(Stored data entries)
+++

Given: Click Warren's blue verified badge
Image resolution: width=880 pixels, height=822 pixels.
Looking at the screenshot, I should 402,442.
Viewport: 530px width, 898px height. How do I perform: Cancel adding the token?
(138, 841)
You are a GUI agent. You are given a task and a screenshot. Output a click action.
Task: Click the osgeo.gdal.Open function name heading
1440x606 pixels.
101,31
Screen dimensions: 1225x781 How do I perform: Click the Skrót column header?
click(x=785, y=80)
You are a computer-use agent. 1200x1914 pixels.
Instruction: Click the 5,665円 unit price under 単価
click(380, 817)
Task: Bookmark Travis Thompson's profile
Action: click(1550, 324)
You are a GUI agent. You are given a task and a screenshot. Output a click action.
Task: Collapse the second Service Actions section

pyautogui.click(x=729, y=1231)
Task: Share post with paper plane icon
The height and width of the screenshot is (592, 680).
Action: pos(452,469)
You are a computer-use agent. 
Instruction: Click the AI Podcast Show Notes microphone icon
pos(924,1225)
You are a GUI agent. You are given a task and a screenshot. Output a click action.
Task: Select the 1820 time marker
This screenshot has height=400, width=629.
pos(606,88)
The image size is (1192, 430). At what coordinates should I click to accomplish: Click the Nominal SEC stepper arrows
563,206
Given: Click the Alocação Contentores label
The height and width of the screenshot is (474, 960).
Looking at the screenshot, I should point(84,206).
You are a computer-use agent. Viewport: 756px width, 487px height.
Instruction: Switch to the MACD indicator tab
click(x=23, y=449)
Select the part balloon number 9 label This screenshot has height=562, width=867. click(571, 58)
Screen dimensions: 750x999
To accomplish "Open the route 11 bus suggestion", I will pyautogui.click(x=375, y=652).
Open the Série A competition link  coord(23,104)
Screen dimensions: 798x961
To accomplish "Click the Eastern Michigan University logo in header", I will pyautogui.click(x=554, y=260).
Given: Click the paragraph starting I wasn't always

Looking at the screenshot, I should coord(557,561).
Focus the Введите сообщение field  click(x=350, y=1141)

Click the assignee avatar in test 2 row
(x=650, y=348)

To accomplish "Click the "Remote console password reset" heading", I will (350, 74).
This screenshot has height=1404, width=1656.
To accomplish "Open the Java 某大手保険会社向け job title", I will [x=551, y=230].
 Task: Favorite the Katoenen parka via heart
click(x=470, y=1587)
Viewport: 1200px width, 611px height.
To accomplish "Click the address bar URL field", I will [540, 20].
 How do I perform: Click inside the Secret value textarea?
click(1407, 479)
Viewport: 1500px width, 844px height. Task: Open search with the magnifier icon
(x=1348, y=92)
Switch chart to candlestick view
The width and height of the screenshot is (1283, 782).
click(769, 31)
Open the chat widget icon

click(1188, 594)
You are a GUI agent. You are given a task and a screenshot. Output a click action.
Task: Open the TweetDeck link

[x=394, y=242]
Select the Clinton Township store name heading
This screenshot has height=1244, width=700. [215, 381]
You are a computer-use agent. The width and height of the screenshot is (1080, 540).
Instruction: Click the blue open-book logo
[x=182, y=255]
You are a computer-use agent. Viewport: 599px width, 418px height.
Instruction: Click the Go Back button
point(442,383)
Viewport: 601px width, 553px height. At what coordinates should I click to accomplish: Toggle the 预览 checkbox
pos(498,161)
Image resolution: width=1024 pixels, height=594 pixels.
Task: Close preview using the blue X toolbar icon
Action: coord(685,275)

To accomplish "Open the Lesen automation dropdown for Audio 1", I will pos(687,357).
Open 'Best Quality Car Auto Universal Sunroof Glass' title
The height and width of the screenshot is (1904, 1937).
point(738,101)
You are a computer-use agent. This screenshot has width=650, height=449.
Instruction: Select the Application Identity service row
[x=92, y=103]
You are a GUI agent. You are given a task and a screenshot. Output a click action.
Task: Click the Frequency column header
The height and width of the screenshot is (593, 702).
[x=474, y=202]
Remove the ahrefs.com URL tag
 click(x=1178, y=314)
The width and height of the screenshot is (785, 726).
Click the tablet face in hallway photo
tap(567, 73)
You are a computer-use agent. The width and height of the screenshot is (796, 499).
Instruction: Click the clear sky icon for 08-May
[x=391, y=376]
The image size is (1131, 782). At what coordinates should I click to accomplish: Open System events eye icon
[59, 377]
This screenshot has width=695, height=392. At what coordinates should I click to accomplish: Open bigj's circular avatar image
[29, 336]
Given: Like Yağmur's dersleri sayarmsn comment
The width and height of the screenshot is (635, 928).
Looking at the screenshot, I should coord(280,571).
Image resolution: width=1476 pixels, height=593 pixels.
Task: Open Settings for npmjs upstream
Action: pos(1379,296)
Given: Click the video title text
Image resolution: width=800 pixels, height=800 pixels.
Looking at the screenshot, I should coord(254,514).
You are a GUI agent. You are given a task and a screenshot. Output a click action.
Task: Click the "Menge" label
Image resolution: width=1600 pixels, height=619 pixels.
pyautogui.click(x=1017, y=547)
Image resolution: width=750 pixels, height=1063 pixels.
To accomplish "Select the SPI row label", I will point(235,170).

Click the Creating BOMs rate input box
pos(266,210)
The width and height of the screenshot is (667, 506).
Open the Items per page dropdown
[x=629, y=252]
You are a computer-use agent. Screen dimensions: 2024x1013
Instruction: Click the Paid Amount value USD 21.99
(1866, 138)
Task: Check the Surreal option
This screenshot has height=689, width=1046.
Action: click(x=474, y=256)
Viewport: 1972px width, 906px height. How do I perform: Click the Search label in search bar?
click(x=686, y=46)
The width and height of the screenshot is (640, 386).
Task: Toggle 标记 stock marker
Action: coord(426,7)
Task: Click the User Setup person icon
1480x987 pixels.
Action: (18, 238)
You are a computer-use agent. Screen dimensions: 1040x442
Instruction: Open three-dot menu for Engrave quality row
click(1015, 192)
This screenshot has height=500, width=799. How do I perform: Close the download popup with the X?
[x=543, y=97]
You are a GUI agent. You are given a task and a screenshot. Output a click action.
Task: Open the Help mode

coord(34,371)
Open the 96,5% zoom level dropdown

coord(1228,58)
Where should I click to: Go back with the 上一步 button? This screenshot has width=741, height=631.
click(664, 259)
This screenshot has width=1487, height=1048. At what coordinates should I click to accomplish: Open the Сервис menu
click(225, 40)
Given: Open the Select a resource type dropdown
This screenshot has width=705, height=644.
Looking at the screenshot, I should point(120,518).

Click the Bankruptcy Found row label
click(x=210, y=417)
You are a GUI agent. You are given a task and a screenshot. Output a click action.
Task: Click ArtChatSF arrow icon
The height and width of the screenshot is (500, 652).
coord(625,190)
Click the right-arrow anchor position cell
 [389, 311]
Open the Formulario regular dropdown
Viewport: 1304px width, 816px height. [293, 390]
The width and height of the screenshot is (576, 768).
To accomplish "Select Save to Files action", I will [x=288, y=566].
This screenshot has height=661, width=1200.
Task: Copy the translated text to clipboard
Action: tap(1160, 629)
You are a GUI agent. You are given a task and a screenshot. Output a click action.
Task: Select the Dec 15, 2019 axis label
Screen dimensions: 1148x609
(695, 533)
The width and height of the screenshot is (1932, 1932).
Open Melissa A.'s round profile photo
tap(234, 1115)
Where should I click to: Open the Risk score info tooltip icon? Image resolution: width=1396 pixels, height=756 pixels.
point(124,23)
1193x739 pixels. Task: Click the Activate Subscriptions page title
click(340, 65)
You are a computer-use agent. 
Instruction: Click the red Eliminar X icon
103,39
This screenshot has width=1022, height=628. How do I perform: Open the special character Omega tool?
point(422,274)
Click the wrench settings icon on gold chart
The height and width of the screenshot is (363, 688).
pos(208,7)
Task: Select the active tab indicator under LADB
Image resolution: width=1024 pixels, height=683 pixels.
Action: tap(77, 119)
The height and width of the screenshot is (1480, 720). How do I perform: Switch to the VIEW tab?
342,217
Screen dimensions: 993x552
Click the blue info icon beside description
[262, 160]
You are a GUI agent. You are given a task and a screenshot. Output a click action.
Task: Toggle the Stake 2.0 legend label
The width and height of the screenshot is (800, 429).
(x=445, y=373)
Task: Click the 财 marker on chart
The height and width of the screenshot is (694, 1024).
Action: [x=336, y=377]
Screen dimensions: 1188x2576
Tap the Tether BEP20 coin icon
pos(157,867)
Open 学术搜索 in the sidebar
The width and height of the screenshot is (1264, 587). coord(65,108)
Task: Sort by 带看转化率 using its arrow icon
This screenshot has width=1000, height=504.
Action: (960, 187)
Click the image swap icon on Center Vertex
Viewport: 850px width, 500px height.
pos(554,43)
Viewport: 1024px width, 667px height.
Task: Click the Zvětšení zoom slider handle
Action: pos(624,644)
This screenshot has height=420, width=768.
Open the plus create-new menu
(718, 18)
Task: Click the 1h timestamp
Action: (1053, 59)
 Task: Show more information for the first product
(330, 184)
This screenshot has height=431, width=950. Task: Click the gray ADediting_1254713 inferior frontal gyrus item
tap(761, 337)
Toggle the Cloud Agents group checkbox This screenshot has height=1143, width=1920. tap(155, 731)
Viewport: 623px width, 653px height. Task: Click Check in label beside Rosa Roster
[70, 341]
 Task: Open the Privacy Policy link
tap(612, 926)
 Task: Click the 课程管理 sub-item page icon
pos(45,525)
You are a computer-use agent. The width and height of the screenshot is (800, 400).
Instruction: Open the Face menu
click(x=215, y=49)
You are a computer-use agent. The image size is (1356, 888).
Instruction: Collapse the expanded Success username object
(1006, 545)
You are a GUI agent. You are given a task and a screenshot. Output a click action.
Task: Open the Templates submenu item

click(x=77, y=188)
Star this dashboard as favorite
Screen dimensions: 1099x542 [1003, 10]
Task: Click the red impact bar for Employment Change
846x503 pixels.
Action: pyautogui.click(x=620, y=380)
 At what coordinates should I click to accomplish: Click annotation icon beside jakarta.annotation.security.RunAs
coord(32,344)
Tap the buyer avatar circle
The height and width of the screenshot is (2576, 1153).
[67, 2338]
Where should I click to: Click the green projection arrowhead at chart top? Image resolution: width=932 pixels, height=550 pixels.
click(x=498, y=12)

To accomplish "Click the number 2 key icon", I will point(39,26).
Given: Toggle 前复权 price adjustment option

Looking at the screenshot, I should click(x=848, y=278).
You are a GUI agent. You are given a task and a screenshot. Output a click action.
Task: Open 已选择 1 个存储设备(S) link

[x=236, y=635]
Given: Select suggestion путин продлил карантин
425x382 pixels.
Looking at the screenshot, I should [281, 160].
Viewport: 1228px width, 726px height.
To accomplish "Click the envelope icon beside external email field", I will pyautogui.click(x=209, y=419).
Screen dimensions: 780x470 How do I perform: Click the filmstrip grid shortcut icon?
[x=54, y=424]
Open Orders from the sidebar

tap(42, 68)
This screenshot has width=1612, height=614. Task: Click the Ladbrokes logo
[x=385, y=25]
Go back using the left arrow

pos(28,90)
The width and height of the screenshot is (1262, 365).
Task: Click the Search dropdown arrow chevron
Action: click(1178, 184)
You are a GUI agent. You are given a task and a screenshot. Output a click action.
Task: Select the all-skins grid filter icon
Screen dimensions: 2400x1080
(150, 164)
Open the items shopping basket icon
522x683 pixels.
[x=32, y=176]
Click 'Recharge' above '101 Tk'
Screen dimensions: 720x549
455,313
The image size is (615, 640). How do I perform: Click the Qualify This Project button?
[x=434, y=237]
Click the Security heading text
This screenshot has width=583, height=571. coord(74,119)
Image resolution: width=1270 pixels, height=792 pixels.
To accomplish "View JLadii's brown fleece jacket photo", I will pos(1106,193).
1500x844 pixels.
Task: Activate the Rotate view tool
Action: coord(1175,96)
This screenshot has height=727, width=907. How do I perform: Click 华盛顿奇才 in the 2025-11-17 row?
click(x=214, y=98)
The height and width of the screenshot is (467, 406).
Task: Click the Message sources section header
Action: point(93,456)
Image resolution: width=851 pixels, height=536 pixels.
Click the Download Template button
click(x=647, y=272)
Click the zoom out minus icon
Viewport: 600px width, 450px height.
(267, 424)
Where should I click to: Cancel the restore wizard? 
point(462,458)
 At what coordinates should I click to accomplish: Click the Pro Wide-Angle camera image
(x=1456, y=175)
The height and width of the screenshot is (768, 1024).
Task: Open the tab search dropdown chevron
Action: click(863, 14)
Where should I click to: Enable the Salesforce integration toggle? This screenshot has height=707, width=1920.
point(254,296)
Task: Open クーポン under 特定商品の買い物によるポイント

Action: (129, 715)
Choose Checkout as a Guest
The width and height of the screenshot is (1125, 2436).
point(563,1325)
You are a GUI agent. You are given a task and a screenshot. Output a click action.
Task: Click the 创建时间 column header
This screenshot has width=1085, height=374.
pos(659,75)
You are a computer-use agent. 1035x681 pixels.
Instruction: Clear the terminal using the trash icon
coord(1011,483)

+++

(EXERCISE PROMPT) Of the entries above, transcribe exactly those lines that fall between the line containing "The height and width of the screenshot is (1480, 720)." and the line containing "Task: Toggle the Stake 2.0 legend label", together with those two lines.

(SOLUTION TO THE EXERCISE)
The height and width of the screenshot is (1480, 720). How do I perform: Switch to the VIEW tab?
342,217
Screen dimensions: 993x552
Click the blue info icon beside description
[262, 160]
You are a GUI agent. You are given a task and a screenshot. Output a click action.
Task: Toggle the Stake 2.0 legend label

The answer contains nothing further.